● **Source data**
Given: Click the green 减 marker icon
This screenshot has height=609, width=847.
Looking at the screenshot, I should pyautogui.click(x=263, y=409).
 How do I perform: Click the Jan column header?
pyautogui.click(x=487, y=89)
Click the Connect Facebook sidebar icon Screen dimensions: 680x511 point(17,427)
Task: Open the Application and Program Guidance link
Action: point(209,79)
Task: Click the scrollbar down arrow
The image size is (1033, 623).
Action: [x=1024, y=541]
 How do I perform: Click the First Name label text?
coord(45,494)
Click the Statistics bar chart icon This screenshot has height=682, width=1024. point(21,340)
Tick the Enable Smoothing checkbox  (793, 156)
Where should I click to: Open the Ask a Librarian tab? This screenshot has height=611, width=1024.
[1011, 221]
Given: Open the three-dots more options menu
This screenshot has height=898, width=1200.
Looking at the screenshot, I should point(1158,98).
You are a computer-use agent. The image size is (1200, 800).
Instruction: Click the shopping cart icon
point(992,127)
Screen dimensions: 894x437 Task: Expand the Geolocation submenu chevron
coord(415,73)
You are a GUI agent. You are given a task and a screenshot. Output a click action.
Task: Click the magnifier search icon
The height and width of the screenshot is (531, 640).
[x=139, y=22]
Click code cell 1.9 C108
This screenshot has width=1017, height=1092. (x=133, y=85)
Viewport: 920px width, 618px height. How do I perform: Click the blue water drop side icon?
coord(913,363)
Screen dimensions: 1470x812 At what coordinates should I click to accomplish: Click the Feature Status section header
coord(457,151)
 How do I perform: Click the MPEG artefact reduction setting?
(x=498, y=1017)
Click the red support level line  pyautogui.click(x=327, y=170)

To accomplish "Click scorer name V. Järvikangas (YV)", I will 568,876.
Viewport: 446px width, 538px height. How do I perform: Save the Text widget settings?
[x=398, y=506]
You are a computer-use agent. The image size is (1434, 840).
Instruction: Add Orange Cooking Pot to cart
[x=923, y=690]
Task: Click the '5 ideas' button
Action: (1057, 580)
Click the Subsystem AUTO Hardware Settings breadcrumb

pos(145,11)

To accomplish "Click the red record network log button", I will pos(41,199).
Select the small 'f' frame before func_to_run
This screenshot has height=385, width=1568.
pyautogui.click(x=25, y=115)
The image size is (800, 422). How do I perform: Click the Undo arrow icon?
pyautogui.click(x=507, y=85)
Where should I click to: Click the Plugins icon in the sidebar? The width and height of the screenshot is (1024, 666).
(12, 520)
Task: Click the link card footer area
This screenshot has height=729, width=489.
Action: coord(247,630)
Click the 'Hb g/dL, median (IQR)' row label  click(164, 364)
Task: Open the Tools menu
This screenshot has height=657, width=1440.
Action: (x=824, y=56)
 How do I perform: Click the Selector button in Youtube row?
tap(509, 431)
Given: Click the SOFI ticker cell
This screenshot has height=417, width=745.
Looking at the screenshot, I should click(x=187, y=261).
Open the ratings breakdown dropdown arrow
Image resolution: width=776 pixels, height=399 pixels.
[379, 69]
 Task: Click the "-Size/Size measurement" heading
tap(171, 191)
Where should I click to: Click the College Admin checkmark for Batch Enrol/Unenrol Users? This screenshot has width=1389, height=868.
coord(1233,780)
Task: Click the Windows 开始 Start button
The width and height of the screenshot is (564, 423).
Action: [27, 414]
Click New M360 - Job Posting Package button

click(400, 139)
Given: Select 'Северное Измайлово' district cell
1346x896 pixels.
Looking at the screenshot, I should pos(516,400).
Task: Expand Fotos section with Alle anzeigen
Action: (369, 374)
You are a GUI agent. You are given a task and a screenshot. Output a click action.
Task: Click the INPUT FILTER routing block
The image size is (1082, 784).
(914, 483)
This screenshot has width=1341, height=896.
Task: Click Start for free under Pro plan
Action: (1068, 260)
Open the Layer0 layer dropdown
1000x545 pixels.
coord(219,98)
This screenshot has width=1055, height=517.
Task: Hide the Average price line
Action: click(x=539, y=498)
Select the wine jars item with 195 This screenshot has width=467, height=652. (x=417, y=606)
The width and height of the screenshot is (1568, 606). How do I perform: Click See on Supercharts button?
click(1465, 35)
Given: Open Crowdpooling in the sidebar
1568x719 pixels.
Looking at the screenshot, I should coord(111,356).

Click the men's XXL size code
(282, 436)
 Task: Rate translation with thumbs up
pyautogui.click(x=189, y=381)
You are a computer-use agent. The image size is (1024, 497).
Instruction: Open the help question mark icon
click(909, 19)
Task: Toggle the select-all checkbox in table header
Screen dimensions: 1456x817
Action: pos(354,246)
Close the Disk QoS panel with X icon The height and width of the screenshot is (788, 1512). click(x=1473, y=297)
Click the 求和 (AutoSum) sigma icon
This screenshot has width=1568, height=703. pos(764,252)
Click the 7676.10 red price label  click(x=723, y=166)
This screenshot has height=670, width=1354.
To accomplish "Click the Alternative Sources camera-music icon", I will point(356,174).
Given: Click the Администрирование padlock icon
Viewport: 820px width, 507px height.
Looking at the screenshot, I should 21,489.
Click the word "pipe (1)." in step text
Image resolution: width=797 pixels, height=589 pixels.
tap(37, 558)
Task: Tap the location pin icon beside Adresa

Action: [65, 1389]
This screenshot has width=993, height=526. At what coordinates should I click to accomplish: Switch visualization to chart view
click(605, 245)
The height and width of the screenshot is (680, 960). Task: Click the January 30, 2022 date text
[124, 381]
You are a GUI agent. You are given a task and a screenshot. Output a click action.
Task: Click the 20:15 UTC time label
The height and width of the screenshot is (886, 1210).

● **Try it**
The answer must be the full data, repeated word for word.

● **Response box**
Given: Click the green 减 marker icon
This screenshot has height=609, width=847.
Looking at the screenshot, I should pyautogui.click(x=263, y=409).
 How do I perform: Click the Jan column header?
pyautogui.click(x=487, y=89)
Click the Connect Facebook sidebar icon Screen dimensions: 680x511 point(17,427)
Task: Open the Application and Program Guidance link
Action: point(209,79)
Task: Click the scrollbar down arrow
The image size is (1033, 623).
Action: [x=1024, y=541]
 How do I perform: Click the First Name label text?
coord(45,494)
Click the Statistics bar chart icon This screenshot has height=682, width=1024. point(21,340)
Tick the Enable Smoothing checkbox  (793, 156)
Where should I click to: Open the Ask a Librarian tab? This screenshot has height=611, width=1024.
[1011, 221]
Given: Open the three-dots more options menu
This screenshot has height=898, width=1200.
Looking at the screenshot, I should point(1158,98).
You are a computer-use agent. The image size is (1200, 800).
Instruction: Click the shopping cart icon
point(992,127)
Screen dimensions: 894x437 Task: Expand the Geolocation submenu chevron
coord(415,73)
You are a GUI agent. You are given a task and a screenshot. Output a click action.
Task: Click the magnifier search icon
The height and width of the screenshot is (531, 640).
[x=139, y=22]
Click code cell 1.9 C108
This screenshot has width=1017, height=1092. (x=133, y=85)
Viewport: 920px width, 618px height. How do I perform: Click the blue water drop side icon?
coord(913,363)
Screen dimensions: 1470x812 At what coordinates should I click to accomplish: Click the Feature Status section header
coord(457,151)
 How do I perform: Click the MPEG artefact reduction setting?
(x=498, y=1017)
Click the red support level line  pyautogui.click(x=327, y=170)

To accomplish "Click scorer name V. Järvikangas (YV)", I will 568,876.
Viewport: 446px width, 538px height. How do I perform: Save the Text widget settings?
[x=398, y=506]
You are a computer-use agent. The image size is (1434, 840).
Instruction: Add Orange Cooking Pot to cart
[x=923, y=690]
Task: Click the '5 ideas' button
Action: (1057, 580)
Click the Subsystem AUTO Hardware Settings breadcrumb

pos(145,11)

To accomplish "Click the red record network log button", I will pos(41,199).
Select the small 'f' frame before func_to_run
This screenshot has height=385, width=1568.
pyautogui.click(x=25, y=115)
The image size is (800, 422). How do I perform: Click the Undo arrow icon?
pyautogui.click(x=507, y=85)
Where should I click to: Click the Plugins icon in the sidebar? The width and height of the screenshot is (1024, 666).
(12, 520)
Task: Click the link card footer area
This screenshot has height=729, width=489.
Action: coord(247,630)
Click the 'Hb g/dL, median (IQR)' row label  click(164, 364)
Task: Open the Tools menu
This screenshot has height=657, width=1440.
Action: (x=824, y=56)
 How do I perform: Click the Selector button in Youtube row?
tap(509, 431)
Given: Click the SOFI ticker cell
This screenshot has height=417, width=745.
Looking at the screenshot, I should click(x=187, y=261).
Open the ratings breakdown dropdown arrow
Image resolution: width=776 pixels, height=399 pixels.
[379, 69]
 Task: Click the "-Size/Size measurement" heading
tap(171, 191)
Where should I click to: Click the College Admin checkmark for Batch Enrol/Unenrol Users? This screenshot has width=1389, height=868.
coord(1233,780)
Task: Click the Windows 开始 Start button
The width and height of the screenshot is (564, 423).
Action: [27, 414]
Click New M360 - Job Posting Package button

click(400, 139)
Given: Select 'Северное Измайлово' district cell
1346x896 pixels.
Looking at the screenshot, I should pos(516,400).
Task: Expand Fotos section with Alle anzeigen
Action: (369, 374)
You are a GUI agent. You are given a task and a screenshot. Output a click action.
Task: Click the INPUT FILTER routing block
The image size is (1082, 784).
(914, 483)
This screenshot has width=1341, height=896.
Task: Click Start for free under Pro plan
Action: (1068, 260)
Open the Layer0 layer dropdown
1000x545 pixels.
coord(219,98)
This screenshot has width=1055, height=517.
Task: Hide the Average price line
Action: click(x=539, y=498)
Select the wine jars item with 195 This screenshot has width=467, height=652. (x=417, y=606)
The width and height of the screenshot is (1568, 606). How do I perform: Click See on Supercharts button?
click(1465, 35)
Given: Open Crowdpooling in the sidebar
1568x719 pixels.
Looking at the screenshot, I should coord(111,356).

Click the men's XXL size code
(282, 436)
 Task: Rate translation with thumbs up
pyautogui.click(x=189, y=381)
You are a computer-use agent. The image size is (1024, 497).
Instruction: Open the help question mark icon
click(909, 19)
Task: Toggle the select-all checkbox in table header
Screen dimensions: 1456x817
Action: pos(354,246)
Close the Disk QoS panel with X icon The height and width of the screenshot is (788, 1512). click(x=1473, y=297)
Click the 求和 (AutoSum) sigma icon
This screenshot has width=1568, height=703. pos(764,252)
Click the 7676.10 red price label  click(x=723, y=166)
This screenshot has height=670, width=1354.
To accomplish "Click the Alternative Sources camera-music icon", I will point(356,174).
Given: Click the Администрирование padlock icon
Viewport: 820px width, 507px height.
Looking at the screenshot, I should 21,489.
Click the word "pipe (1)." in step text
Image resolution: width=797 pixels, height=589 pixels.
tap(37, 558)
Task: Tap the location pin icon beside Adresa

Action: [65, 1389]
This screenshot has width=993, height=526. At what coordinates should I click to accomplish: Switch visualization to chart view
click(605, 245)
The height and width of the screenshot is (680, 960). Task: Click the January 30, 2022 date text
[124, 381]
You are a GUI agent. You are given a task and a screenshot. Output a click action.
Task: Click the 20:15 UTC time label
The height and width of the screenshot is (886, 1210).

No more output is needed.